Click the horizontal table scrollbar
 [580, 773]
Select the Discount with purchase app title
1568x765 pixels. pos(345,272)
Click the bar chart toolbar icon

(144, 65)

§ AIM OF THE TASK: For this exercise, write out all of the data exactly.

§ RESULT BELOW:
Click the horizontal table scrollbar
 [580, 773]
Select the Discount with purchase app title
1568x765 pixels. pos(345,272)
Click the bar chart toolbar icon

(144, 65)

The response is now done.